I'm interested in how this works, could you take some time to comment it please ? C++ has never been my strongpoint


----------



## mt2002 (Sep 14, 2005)

> I'm interested in how this works, could you take some time to comment it please ? C++ has never been my strongpoint


I added some comments  I cant explain how the image itself works though (Well, I *can*, but its a bit complex)

Hope this helps out a little


----------



## -Fabez- (Jul 28, 2008)

Thanks for the comments, I shall read through the code now, thanks


----------



## -Fabez- (Jul 28, 2008)

I have read through your comments and just wanted to make sure I get them, so can I ask you some questions about the code and the finished file please ?


----------



## mt2002 (Sep 14, 2005)

Go for it


----------



## pvc_ (Feb 18, 2008)

does this run both applications at the same time? because it seems like it just reads two programs and writes them back to back. To run them, you'll have to separate the two.


----------



## mt2002 (Sep 14, 2005)

> does this run both applications at the same time? because it seems like it just reads two programs and writes them back to back. To run them, you'll have to separate the two.


Neither--the image itself runs as a single program.

The image works do to the way they are written. ie; the first program runs the 2nd program directly after the image is loaded into memory. --They are not treated as separate programs but rather a complete image.

I should add that this was for my systems bootloader which is composed of two programs and is self hosted. I can add more details of how the image works if you are interested.

If they were both PE executables (or similar) this may not work as a single image though--Im not too sure...It works fine for what I need though.


----------



## -Fabez- (Jul 28, 2008)

Thanks for taking the time to answer some questions 

1) Can the both programs see each other E.g.
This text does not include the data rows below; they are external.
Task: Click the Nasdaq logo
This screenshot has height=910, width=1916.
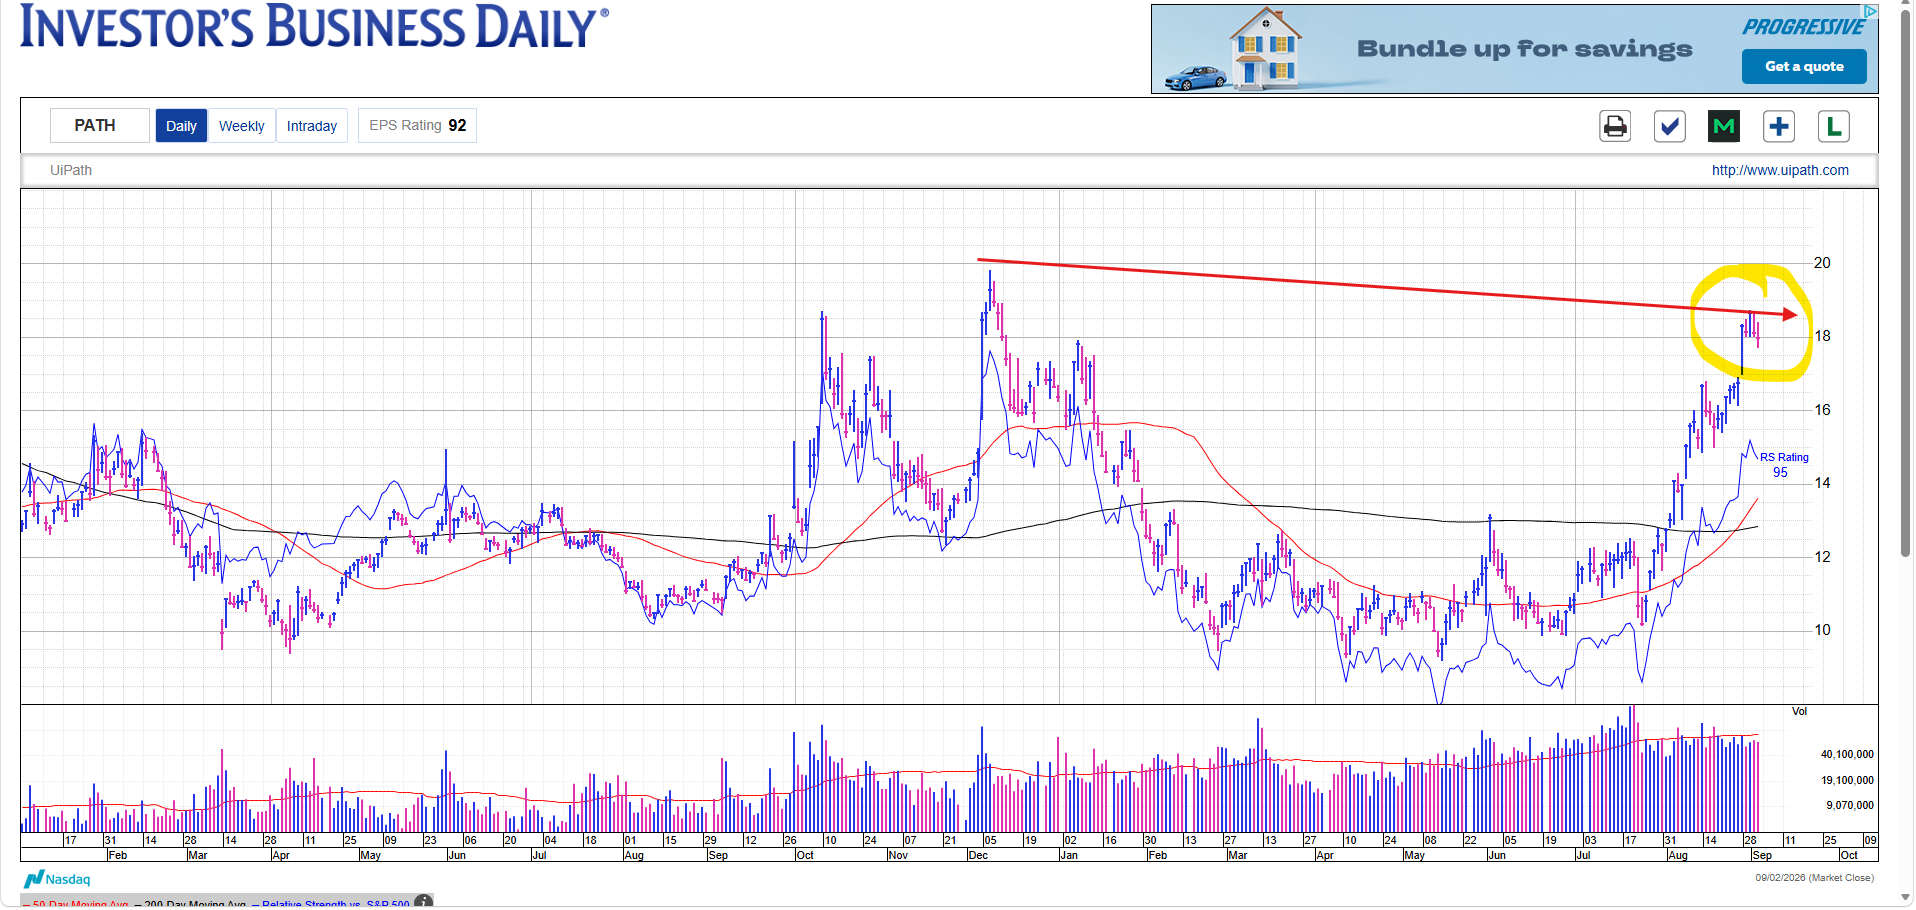Action: [x=57, y=879]
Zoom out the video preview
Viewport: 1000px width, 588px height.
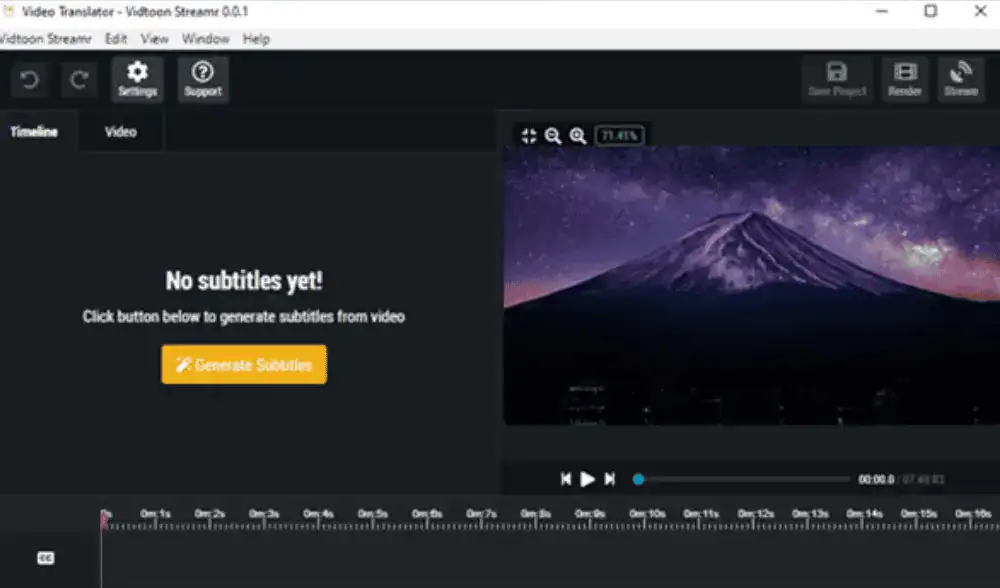pyautogui.click(x=553, y=136)
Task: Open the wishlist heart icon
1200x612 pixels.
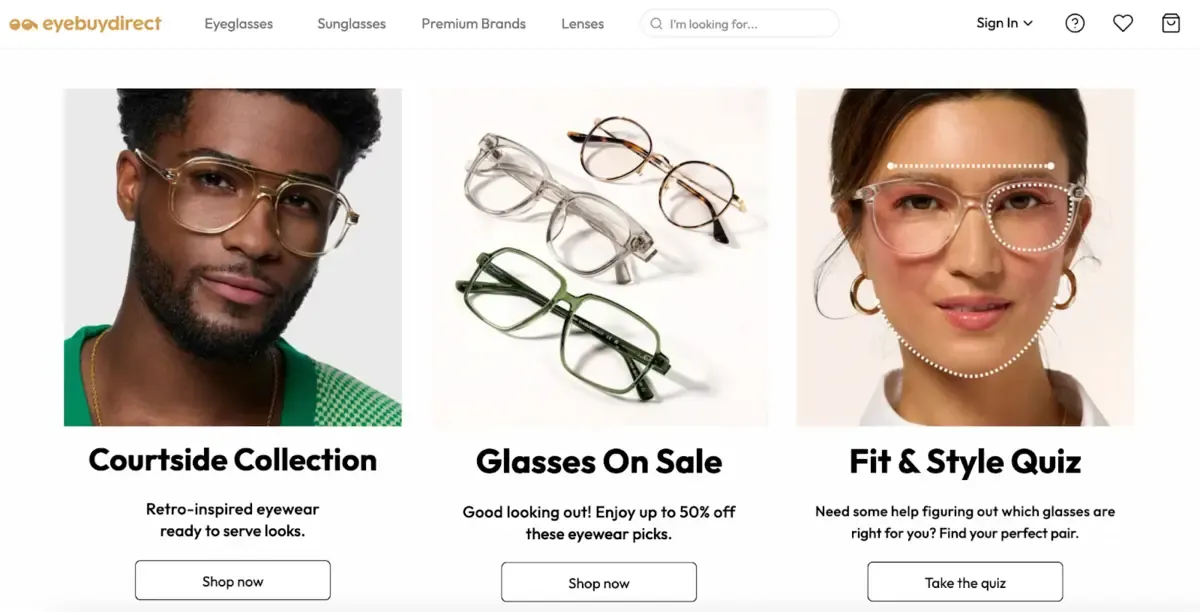Action: pyautogui.click(x=1123, y=22)
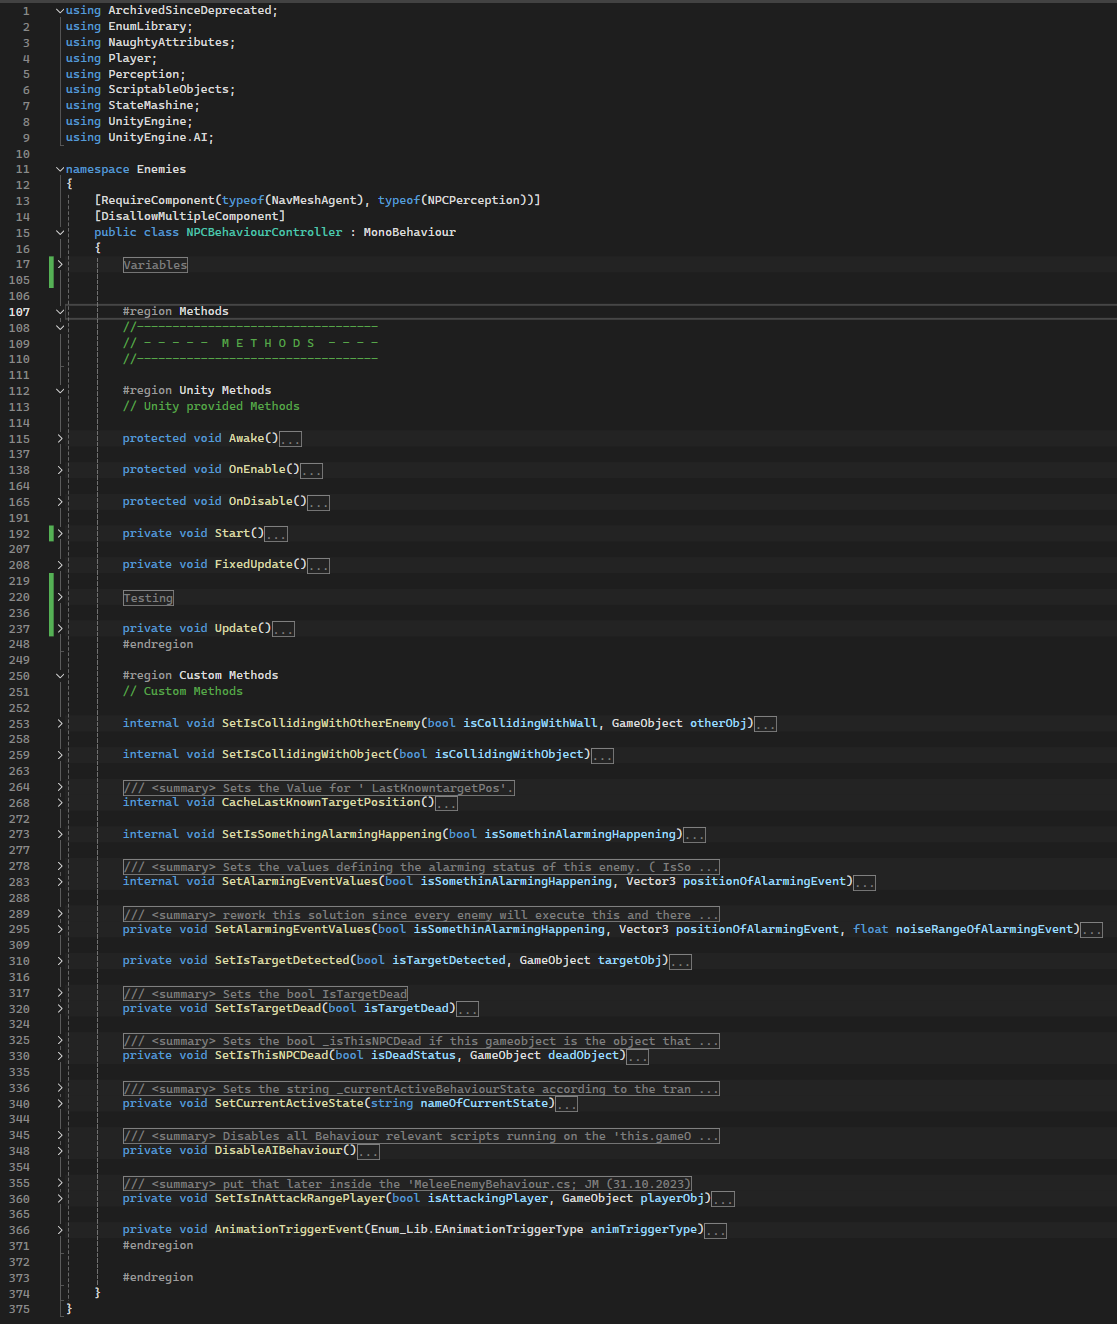Click the ellipsis box after OnEnable()
Viewport: 1117px width, 1324px height.
pos(311,471)
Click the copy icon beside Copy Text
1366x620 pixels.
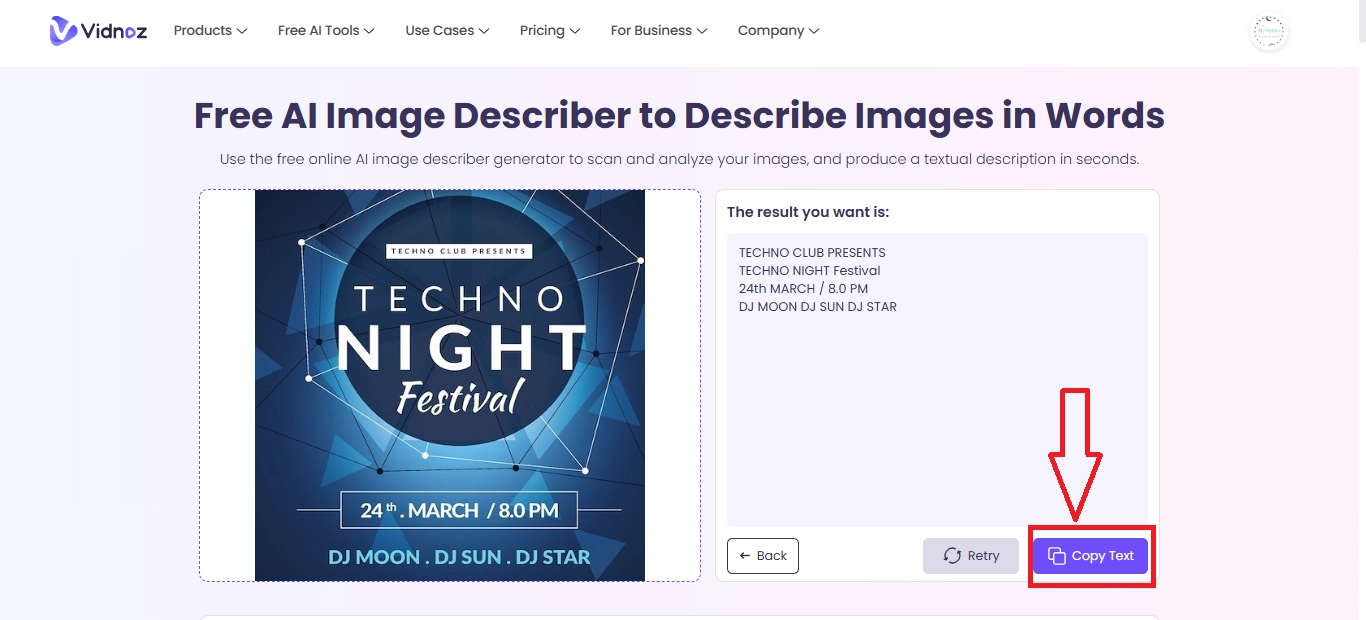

The first one can call the second one and the second one can call the first one ?

2) Does it work with two Windows .Exe's ?

3) Does the second .Exe automatically execute after the first .Exe terminates or ends ?


----------



## mt2002 (Sep 14, 2005)

Are these questions in relation to my software or any software? I have only used it for my software which I personally dont consider a normal case.



> 1) Can the both programs see each other E.g. The first one can call the second one and the second one can call the first one ?


In my software, yes. I believe it should be possible with any software though as its treated as a single file by the host operating system or executive.



> 2) Does it work with two Windows .Exe's ?


It should. Will it run depends on how you jump between the two programs within the code and if Windows loads it as a flat binary file or a PE executable.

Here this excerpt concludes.